İşim vardı da o taraflarda.

(Hayır Ada yalan söylüyorum... Ben zaman zaman gidip bakıyorum o sokağa. Ve her şeyin eskisi gibi olduğunu düşünüyorum. Orada öylece duruyorum. Senin içerde oturduğunu ve hala küçük kahramanlar yaptığını düşünüyorum... Kendimi aldatıyorum... Avunuyorum Ada...)

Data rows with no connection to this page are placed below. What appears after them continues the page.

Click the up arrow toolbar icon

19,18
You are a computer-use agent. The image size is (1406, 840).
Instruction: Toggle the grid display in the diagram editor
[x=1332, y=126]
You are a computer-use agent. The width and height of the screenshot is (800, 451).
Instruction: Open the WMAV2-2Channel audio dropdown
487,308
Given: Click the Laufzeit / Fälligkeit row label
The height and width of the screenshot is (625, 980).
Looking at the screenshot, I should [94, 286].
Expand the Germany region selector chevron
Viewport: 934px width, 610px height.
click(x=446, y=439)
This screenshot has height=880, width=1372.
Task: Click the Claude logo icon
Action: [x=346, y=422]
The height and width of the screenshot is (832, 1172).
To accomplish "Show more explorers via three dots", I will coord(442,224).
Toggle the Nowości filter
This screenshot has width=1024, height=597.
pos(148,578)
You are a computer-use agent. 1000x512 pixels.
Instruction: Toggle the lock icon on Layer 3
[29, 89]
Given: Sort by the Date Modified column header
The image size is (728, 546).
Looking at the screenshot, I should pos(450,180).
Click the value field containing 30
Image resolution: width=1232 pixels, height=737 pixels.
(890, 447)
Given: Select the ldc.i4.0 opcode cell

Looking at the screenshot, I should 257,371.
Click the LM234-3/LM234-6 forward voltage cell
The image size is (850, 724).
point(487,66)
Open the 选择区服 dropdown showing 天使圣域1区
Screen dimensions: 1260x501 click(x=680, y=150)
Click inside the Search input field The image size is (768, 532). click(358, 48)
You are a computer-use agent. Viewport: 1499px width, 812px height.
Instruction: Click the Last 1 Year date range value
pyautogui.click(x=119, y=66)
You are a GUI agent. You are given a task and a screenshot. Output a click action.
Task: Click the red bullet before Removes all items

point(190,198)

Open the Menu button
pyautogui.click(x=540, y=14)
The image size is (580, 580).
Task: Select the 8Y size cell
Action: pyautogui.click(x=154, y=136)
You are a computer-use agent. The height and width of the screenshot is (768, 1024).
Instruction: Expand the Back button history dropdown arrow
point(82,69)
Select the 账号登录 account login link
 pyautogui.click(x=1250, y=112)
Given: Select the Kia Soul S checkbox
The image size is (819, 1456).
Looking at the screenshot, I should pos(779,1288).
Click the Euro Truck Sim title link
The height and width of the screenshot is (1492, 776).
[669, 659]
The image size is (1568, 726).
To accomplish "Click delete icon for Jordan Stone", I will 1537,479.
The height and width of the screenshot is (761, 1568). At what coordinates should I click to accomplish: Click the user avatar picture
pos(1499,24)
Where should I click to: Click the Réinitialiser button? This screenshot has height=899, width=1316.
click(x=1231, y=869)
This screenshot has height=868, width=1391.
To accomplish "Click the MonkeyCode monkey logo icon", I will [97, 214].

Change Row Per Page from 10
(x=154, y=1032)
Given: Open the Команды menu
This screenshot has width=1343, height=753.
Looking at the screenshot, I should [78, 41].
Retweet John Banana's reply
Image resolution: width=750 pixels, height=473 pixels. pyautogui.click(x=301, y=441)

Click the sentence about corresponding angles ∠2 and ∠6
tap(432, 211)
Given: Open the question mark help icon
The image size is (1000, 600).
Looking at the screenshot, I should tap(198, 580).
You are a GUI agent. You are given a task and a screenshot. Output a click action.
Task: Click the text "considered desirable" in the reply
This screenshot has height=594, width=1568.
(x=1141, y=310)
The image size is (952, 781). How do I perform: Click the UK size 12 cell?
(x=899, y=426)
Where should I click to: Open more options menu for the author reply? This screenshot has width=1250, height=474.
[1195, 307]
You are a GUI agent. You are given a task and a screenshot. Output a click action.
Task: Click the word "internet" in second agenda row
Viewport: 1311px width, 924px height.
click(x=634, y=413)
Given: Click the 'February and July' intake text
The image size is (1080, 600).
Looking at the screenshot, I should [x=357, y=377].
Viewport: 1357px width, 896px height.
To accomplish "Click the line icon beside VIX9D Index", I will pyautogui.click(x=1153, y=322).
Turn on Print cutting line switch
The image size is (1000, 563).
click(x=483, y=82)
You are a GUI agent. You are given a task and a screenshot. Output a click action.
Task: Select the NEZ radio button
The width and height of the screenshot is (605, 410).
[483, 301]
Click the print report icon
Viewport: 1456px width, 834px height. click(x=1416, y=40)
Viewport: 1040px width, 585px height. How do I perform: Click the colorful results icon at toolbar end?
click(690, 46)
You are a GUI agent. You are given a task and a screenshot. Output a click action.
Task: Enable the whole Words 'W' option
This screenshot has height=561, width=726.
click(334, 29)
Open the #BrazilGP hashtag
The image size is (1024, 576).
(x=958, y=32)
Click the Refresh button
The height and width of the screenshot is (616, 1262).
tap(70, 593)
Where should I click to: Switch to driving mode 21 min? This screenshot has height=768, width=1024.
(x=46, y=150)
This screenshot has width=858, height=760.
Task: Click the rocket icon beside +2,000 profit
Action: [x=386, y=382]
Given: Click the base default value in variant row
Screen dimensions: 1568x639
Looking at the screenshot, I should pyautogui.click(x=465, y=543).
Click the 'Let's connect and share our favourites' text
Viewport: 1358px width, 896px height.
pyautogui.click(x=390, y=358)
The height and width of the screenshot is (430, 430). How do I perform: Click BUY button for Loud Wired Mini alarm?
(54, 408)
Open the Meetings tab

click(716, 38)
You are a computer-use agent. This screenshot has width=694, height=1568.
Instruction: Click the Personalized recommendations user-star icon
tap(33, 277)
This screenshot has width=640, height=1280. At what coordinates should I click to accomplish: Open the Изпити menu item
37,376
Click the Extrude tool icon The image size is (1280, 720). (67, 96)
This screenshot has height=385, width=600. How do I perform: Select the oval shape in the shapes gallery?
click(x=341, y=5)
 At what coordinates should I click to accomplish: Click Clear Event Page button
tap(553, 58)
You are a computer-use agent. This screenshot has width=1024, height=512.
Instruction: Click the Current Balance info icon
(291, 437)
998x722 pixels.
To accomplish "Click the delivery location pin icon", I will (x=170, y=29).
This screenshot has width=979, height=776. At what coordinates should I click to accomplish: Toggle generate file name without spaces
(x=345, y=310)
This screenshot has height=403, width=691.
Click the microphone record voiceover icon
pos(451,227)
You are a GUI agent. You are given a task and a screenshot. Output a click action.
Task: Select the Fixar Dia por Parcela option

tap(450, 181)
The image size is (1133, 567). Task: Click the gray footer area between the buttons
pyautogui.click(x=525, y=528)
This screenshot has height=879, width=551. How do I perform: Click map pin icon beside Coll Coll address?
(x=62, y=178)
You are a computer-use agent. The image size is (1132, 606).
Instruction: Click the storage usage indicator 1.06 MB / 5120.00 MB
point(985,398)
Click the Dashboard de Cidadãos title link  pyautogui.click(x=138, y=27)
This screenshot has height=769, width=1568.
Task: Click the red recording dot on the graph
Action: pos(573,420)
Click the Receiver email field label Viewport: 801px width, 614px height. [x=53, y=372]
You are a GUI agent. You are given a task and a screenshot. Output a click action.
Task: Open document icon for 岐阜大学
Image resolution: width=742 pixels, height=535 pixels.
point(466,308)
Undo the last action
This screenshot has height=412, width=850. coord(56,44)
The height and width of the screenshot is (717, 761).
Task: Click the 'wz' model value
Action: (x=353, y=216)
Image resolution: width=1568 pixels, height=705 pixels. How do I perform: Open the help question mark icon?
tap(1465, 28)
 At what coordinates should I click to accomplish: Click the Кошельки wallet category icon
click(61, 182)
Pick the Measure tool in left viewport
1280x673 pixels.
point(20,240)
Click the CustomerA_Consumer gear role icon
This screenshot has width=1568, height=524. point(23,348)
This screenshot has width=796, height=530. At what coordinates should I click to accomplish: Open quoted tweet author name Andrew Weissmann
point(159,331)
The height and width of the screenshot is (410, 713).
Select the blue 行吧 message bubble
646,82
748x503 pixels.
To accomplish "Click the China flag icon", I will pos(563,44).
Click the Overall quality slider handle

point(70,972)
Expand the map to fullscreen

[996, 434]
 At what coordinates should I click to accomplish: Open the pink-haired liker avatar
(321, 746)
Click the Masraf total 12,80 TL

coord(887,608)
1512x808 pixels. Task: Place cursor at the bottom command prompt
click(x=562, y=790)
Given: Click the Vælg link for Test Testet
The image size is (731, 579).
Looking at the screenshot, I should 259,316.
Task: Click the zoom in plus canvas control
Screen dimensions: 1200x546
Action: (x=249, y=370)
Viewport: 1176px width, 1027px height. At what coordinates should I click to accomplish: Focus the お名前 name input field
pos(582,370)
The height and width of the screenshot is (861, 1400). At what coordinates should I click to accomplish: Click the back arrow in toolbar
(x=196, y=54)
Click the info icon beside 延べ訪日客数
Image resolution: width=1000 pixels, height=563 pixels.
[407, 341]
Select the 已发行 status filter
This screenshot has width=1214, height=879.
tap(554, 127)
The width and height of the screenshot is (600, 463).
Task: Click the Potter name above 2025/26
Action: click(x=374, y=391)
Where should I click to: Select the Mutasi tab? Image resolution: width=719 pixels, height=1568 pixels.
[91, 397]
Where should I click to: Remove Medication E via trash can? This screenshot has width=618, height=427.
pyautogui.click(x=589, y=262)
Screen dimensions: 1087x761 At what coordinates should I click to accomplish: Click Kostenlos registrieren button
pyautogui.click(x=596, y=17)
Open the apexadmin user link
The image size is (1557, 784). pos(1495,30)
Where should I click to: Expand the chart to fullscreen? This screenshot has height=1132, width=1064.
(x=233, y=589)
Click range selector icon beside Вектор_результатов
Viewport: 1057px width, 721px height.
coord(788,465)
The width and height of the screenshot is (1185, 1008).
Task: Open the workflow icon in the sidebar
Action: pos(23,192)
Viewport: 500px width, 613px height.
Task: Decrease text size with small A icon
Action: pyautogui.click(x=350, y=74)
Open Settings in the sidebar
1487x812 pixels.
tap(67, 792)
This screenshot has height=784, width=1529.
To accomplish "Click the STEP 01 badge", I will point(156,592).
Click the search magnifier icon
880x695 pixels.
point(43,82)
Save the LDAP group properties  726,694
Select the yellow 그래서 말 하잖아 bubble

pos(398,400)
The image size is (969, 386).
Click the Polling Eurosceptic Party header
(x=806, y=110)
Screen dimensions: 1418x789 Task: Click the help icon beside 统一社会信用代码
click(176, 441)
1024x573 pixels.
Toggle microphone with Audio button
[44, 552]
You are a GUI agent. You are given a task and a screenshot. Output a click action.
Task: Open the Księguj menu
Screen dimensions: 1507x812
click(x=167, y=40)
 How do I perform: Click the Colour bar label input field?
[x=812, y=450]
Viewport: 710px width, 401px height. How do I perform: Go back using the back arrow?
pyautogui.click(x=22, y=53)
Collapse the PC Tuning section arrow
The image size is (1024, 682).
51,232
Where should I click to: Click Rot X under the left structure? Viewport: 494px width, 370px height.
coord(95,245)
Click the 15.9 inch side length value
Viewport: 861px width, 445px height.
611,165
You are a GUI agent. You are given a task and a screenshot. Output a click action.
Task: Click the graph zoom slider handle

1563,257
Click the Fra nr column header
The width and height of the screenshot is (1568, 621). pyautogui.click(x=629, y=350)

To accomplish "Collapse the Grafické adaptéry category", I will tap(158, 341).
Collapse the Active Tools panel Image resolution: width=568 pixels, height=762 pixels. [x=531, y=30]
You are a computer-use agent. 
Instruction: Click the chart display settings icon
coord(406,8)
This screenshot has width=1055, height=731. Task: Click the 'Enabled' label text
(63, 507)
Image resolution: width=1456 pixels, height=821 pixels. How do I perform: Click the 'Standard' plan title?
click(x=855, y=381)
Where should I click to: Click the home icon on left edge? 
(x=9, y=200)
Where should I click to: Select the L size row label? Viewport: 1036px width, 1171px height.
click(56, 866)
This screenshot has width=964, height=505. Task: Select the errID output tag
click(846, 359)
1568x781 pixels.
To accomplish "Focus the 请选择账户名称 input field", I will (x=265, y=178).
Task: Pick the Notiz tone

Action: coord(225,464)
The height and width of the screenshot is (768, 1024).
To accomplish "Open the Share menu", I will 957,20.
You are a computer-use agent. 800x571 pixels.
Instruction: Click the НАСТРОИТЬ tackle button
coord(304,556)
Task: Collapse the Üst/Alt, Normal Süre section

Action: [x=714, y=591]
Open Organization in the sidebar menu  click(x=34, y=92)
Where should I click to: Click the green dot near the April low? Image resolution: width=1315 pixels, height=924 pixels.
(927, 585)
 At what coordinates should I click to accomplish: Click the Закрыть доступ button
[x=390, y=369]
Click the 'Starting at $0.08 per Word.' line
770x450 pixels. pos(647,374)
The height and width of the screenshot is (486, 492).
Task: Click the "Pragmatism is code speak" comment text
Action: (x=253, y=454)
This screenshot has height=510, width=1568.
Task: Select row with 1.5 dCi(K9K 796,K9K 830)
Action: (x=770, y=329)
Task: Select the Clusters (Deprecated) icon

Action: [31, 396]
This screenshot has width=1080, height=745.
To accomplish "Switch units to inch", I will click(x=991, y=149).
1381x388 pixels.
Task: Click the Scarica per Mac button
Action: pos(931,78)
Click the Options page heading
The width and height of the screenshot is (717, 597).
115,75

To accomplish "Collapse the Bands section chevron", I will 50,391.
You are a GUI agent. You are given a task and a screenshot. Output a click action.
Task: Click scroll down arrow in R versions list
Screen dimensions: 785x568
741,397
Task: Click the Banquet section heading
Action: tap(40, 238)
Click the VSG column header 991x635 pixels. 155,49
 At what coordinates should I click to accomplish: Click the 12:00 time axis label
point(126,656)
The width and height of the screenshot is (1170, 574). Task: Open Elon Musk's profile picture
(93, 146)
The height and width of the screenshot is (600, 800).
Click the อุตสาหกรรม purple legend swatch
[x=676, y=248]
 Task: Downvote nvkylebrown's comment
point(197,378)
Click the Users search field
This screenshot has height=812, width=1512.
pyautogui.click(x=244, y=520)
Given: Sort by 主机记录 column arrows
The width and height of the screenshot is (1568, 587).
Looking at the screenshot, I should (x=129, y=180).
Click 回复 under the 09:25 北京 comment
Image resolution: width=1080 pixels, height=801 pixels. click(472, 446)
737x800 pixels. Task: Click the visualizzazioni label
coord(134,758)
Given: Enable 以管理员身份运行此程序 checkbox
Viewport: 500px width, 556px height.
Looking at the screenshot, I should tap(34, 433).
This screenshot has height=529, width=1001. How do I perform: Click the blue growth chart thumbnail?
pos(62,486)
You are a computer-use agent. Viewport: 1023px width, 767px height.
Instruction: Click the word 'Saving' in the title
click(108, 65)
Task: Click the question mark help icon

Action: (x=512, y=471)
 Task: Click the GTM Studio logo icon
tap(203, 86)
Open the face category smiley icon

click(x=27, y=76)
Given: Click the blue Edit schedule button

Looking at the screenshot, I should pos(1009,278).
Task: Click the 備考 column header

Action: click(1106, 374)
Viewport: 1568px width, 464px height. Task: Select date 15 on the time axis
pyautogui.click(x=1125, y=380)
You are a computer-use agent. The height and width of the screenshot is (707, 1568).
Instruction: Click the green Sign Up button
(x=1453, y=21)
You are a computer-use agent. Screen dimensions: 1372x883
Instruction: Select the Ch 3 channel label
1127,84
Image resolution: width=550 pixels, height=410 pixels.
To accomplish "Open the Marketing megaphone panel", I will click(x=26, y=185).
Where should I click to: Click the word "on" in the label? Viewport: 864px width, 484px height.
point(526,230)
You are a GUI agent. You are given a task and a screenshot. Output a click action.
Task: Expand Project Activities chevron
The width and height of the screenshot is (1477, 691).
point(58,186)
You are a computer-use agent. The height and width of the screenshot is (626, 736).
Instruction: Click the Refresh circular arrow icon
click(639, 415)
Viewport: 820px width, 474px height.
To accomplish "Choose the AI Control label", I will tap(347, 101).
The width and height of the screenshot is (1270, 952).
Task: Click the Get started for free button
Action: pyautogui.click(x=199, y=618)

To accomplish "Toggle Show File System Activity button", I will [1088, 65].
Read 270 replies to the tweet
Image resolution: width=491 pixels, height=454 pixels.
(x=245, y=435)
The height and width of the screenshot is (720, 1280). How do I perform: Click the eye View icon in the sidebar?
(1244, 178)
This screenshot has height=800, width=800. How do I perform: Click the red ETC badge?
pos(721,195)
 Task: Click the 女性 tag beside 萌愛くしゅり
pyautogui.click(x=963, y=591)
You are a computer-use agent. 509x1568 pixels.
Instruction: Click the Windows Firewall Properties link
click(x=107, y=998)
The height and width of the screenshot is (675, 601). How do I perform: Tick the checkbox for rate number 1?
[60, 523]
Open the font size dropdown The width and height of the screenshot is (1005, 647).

ADA: Annen nasıl... İyi mi?

ALPER: İyi o da, ne yapsın...
Torun morun büyütüyor. Geliyor...
...arada bir...
Ben gidiyorum zaman zaman.

ADA: Özledim valla Müzeyyen ablayı. Sözde misafirliğe gidecektim.
Kısmet olmadı...

(Senden hemen sonraydı, onu görmeye gidişim. Senin doğduğun eve. Çocukluğunun geçtiği kasabaya sevgilim. Sana dair küçük bir yolculuk
yaptık annenle... Sana söylememesi için yemin ettirdim ona... Bravo. Tutmuş sözünü. Büyüdüğün evi...
...uyuduğun yatağı gördüm sevgilim. Seni, çocukluğunu düşündüm. Sen ordaydın ve bir gün benimle tanışacağını henüz bilmiyordun... Sen dizime yattın, ben bir hikaye anlattım sana... Büyüdün. Kafamda bir hikaye. Bilirsin bunu çok severdim. İkimize bir mutlu son yazdım sonra.

O evde seninle birlikte oturduk... Sustuk... Yanımda durdun sessizce. Burası sondu. Başka bir yaşamdı. Sadece biz vardık. Bana baktın...

Mavi ve telaşsız.
Sustuk.
Başka bir yaşamda başka bir mutlu son. Biz bunu haketmiştik...
Hikayemiz orada bir yerde.
Hep benimle duracak.
Dayanabilmemin tek yolu bu çünkü.
İnsanın kokusu hep aynı mı kalırmış...
Şaşırdım.
Sana ait bir şey aldım yanıma. Bir küçük 45 lik plak.'Arda kardeşin masalları'
Eve uğrarsan bir gün o plağın nasıl kaybolduğunu bilemeyeceksin.
Sen o küçük plakla bende, evimdesin hala...
Ve sen bunu bilmiyorsun.
Ve gözlerimi kapattığımda kollarımda başka biri değil... Sen varsın.
Ve sen bunu bilmiyorsun...)

ADA: Saat yedi olmuş...
ALPER: Evet yedi seansı başladı.
ADA: Haydi geç kalıyorsun.
ALPER: Yok ben girmeyeceğim şimdi,
çocuk filmi sıkılırım ben.
Başka planlarım vardı zaten.
Daha cazip geldi onlar şimdi.

ADA: - Bekleyen biri mi var yoksa?
ALPER: - Evet var.

ADA: Güzel, buna sevindim...

ALPER:… (Yok. Hiç kimse yok. Sana yalan söylüyorum.)

ADA:… (Biliyorum sevgilim. Hiç kimse yok, olmayacak.
Başkalarının çocuklarını, hayatlarını,
Bedenlerini ödünç alacaksın...
Geri vermek üzere ve hep ıssız kalacaksın.)

ADA: Ben müsadeni istiyeyim o zaman...

ALPER: Tamam. Hoşça kal...
ADA: Hoşça kal.

ADA: Bu arada Havuçlu-Tarçınlı kekin
tarifini verecektin bana...
...hatırladın mı?

ALPER: Aaaa tüh...

ADA: Ben buldum tarifi... bir kitaptan.
Yapıp yedik afiyetle. Seninki kadar güzel olmadı tabii.
Ama olucak umut var. Azmettim başaracağım.